Películas como El desencanto (1976) de Michi Panero y el joven Chávarri, El encargo del cazador (1990) de Joaquín Jordá, Los motivos de Berta (1983) y Tren de sombras (1997) de Jose Luis Guerin persisten en la misma idea de ser meteoros aislados de lo colectico, puentes metafísicos de la imagen y del pensamiento cuando este se libera de la memoria y es libre para temblar sin cerrar los ojos. En 1983, Víctor Erice intentó rodar una película que aunaba todas estas ideas y que hubiera sido, si le hubieran dejado, la síntesis de esa idea romántica y mágica que solo nace en el sur de occidente por razones, imagino, inexplicables. La podredumbre y corrupción de la industria cinematográfica española impidió que Erice rodase la segunda parte de El Sur, un lugar donde la promesa de la luz y el péndulo iban a sellar un hito del arte fílmico que nunca fue y que tal vez, nunca será, pues el tiempo nunca es el mismo y los trenes desaparecen en la oscuridad. La película, a pesar de su grandiosidad, adolece de su estado incompleto y reclama, en el devenir de los créditos de despedida, una cura de su deformación pues la magia queda suspendida en el aire, hecha un engendro viviente que no sabe cómo seguir respirando; por ello El Sur es y seguirá siendo una película amputada, un fragmento inconcluso que no llega a sumirnos en el sueño total, como si alguien nos despertase en mitad de la noche y no supiéramos si estar contentos o llorar desconsolados. Menos mal que Erice tuvo la generosidad de explicar en una entrevista postrera, las esencias de esa segunda fantasmal parte que nadie nunca podrá ver y que morirá en su mente como un gusano revoltoso, como una luz amarilla que aún llena los huecos de la imaginación de esta tradición suicida que pervive en la mala España de siempre. Como si fuese una conjura de necios sin alma, en 1998, Erice se volvió a quedar varado por culpa de otro productor insensible y perdiguero, y su último gran proyecto -en el que había trabajado al menos más de cuatro años- La promesa de Shanghai, no llegó ni siquiera a iniciarse. Victor Erice, a pesar de su escasísima obra, ha seguido manteniendo vivo ese espíritu nocturno del cine sureño occidental a través de sus textos y sus entrevistas, convirtiéndose en una especie de iluminado de habla lenta y grave, muy parecida a la sintaxis de Benet -otro grande- con el que tanto comparte, tal vez sin saberlo.
Truculencias a parte y para corroborar mi teoría sobre ese cierto cine español que flota camino del horizonte, desperdigado pero firme -confirmando su fe en la balsa de lo fantástico-, apuntaré como ejemplo de la supervivencia de esta aún viva tradición Historia de mi muerte (2014) de Albert Serra, película que congrega todos los elementos y modernidades varias, para demostrar que en sur de Occidente aún pervive una raza obsesionada por la sombras, que cree en un género único que hace del cine un verdadero y necesario sueño.

# # # # #

Enunciado
Transcribe sin cambios el fragmento del texto de lectura que empieza en las palabras "Truculencias a parte" y termina después de "y necesario sueño.".

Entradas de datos
# # # # #

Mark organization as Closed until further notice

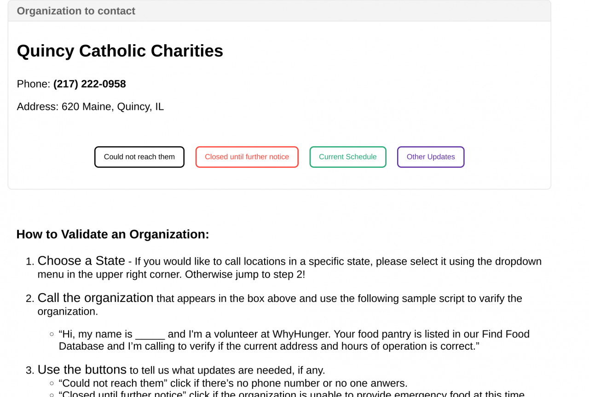[247, 157]
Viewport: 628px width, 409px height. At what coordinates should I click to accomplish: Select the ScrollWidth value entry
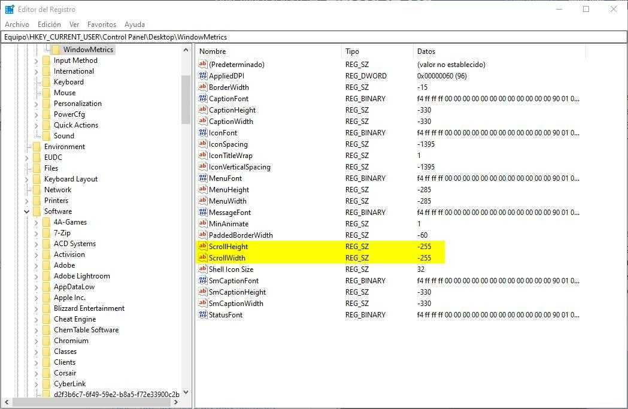(227, 258)
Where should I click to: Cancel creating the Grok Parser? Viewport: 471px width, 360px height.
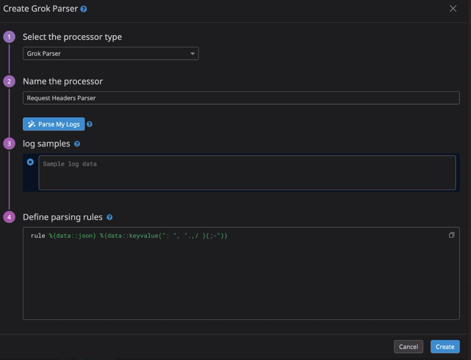point(408,346)
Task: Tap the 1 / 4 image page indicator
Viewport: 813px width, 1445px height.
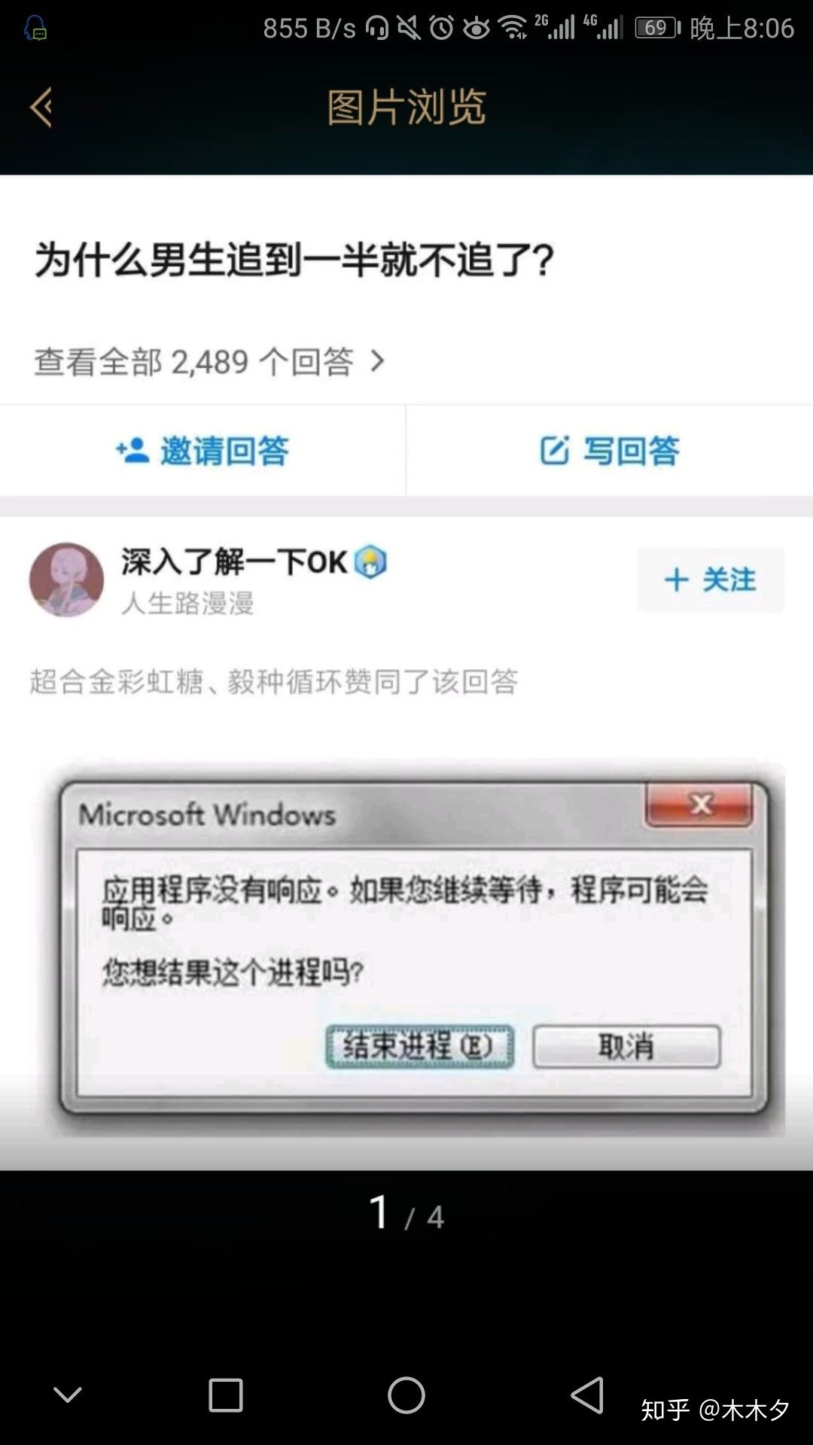Action: coord(407,1213)
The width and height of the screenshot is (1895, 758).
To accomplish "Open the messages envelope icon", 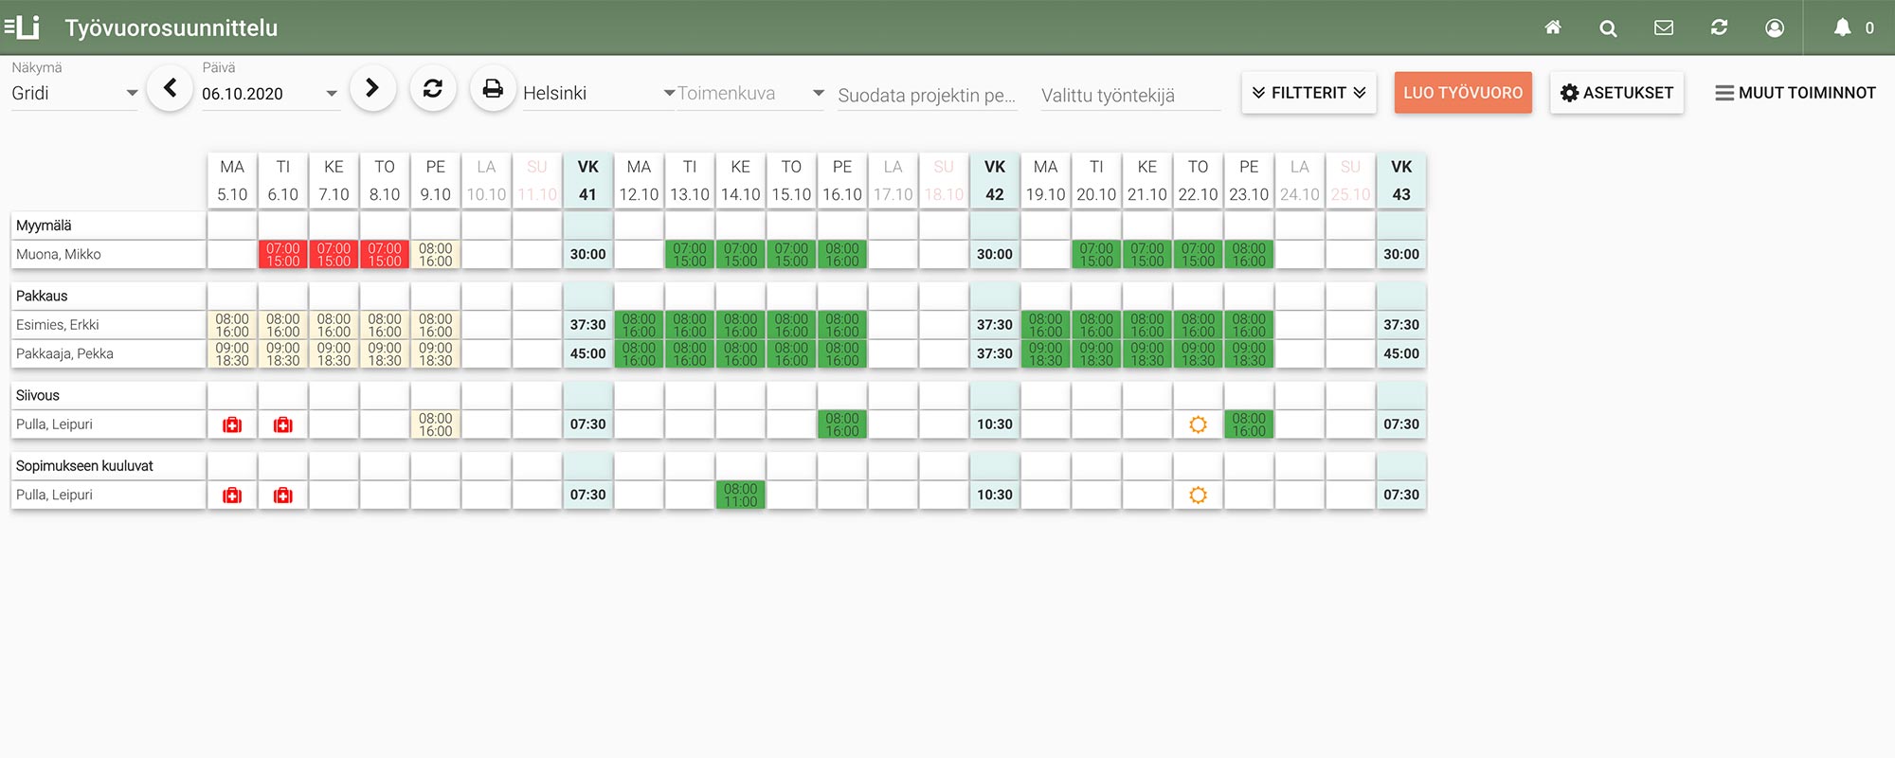I will coord(1663,27).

# # # # #

Resultado
Truculencias a parte y para corroborar mi teoría sobre ese cierto cine español que flota camino del horizonte, desperdigado pero firme -confirmando su fe en la balsa de lo fantástico-, apuntaré como ejemplo de la supervivencia de esta aún viva tradición Historia de mi muerte (2014) de Albert Serra, película que congrega todos los elementos y modernidades varias, para demostrar que en sur de Occidente aún pervive una raza obsesionada por la sombras, que cree en un género único que hace del cine un verdadero y necesario sueño.